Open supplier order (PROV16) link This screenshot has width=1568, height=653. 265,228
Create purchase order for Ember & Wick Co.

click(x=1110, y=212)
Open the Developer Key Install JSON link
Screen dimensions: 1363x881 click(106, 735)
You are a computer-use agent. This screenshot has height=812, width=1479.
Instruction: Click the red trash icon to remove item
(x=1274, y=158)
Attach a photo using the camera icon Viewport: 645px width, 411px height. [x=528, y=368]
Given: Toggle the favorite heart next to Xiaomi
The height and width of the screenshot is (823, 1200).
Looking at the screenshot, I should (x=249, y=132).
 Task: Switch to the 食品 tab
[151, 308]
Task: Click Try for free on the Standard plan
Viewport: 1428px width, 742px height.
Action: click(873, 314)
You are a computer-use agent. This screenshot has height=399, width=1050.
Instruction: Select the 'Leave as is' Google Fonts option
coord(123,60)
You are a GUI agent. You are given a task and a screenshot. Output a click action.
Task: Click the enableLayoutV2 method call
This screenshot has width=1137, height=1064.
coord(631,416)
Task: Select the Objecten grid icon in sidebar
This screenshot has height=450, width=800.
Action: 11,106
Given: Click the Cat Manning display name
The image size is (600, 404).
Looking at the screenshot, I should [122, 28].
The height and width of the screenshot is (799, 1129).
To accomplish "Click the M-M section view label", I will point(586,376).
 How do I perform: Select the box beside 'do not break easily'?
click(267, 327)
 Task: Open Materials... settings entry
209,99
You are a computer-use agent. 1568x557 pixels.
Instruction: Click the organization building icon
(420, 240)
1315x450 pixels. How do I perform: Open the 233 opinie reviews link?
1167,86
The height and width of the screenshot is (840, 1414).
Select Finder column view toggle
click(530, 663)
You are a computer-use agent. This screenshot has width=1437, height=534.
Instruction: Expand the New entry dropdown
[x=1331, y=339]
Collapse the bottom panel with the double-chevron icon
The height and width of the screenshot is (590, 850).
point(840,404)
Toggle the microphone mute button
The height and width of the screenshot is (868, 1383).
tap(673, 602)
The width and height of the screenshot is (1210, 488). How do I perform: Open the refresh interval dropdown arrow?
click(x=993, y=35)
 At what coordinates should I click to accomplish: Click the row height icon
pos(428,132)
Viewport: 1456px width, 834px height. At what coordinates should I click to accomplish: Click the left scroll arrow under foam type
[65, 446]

__________________________________________________

● **Stated problem**:
Change each "Instruction" in the lines above to "Directive", and leave everything else untouched.

● **Result of this task**:
Open supplier order (PROV16) link This screenshot has width=1568, height=653. 265,228
Create purchase order for Ember & Wick Co.

click(x=1110, y=212)
Open the Developer Key Install JSON link
Screen dimensions: 1363x881 click(106, 735)
You are a computer-use agent. This screenshot has height=812, width=1479.
Directive: Click the red trash icon to remove item
(x=1274, y=158)
Attach a photo using the camera icon Viewport: 645px width, 411px height. [x=528, y=368]
Given: Toggle the favorite heart next to Xiaomi
The height and width of the screenshot is (823, 1200).
Looking at the screenshot, I should (x=249, y=132).
 Task: Switch to the 食品 tab
[151, 308]
Task: Click Try for free on the Standard plan
Viewport: 1428px width, 742px height.
Action: click(873, 314)
You are a computer-use agent. This screenshot has height=399, width=1050.
Directive: Select the 'Leave as is' Google Fonts option
coord(123,60)
You are a GUI agent. You are given a task and a screenshot. Output a click action.
Task: Click the enableLayoutV2 method call
This screenshot has width=1137, height=1064.
coord(631,416)
Task: Select the Objecten grid icon in sidebar
This screenshot has height=450, width=800.
Action: 11,106
Given: Click the Cat Manning display name
The image size is (600, 404).
Looking at the screenshot, I should [122, 28].
The height and width of the screenshot is (799, 1129).
To accomplish "Click the M-M section view label", I will point(586,376).
 How do I perform: Select the box beside 'do not break easily'?
click(267, 327)
 Task: Open Materials... settings entry
209,99
You are a computer-use agent. 1568x557 pixels.
Directive: Click the organization building icon
(420, 240)
1315x450 pixels. How do I perform: Open the 233 opinie reviews link?
1167,86
The height and width of the screenshot is (840, 1414).
Select Finder column view toggle
click(530, 663)
You are a computer-use agent. This screenshot has width=1437, height=534.
Directive: Expand the New entry dropdown
[x=1331, y=339]
Collapse the bottom panel with the double-chevron icon
The height and width of the screenshot is (590, 850).
point(840,404)
Toggle the microphone mute button
The height and width of the screenshot is (868, 1383).
tap(673, 602)
The width and height of the screenshot is (1210, 488). How do I perform: Open the refresh interval dropdown arrow?
click(x=993, y=35)
 At what coordinates should I click to accomplish: Click the row height icon
pos(428,132)
Viewport: 1456px width, 834px height. At what coordinates should I click to accomplish: Click the left scroll arrow under foam type
[65, 446]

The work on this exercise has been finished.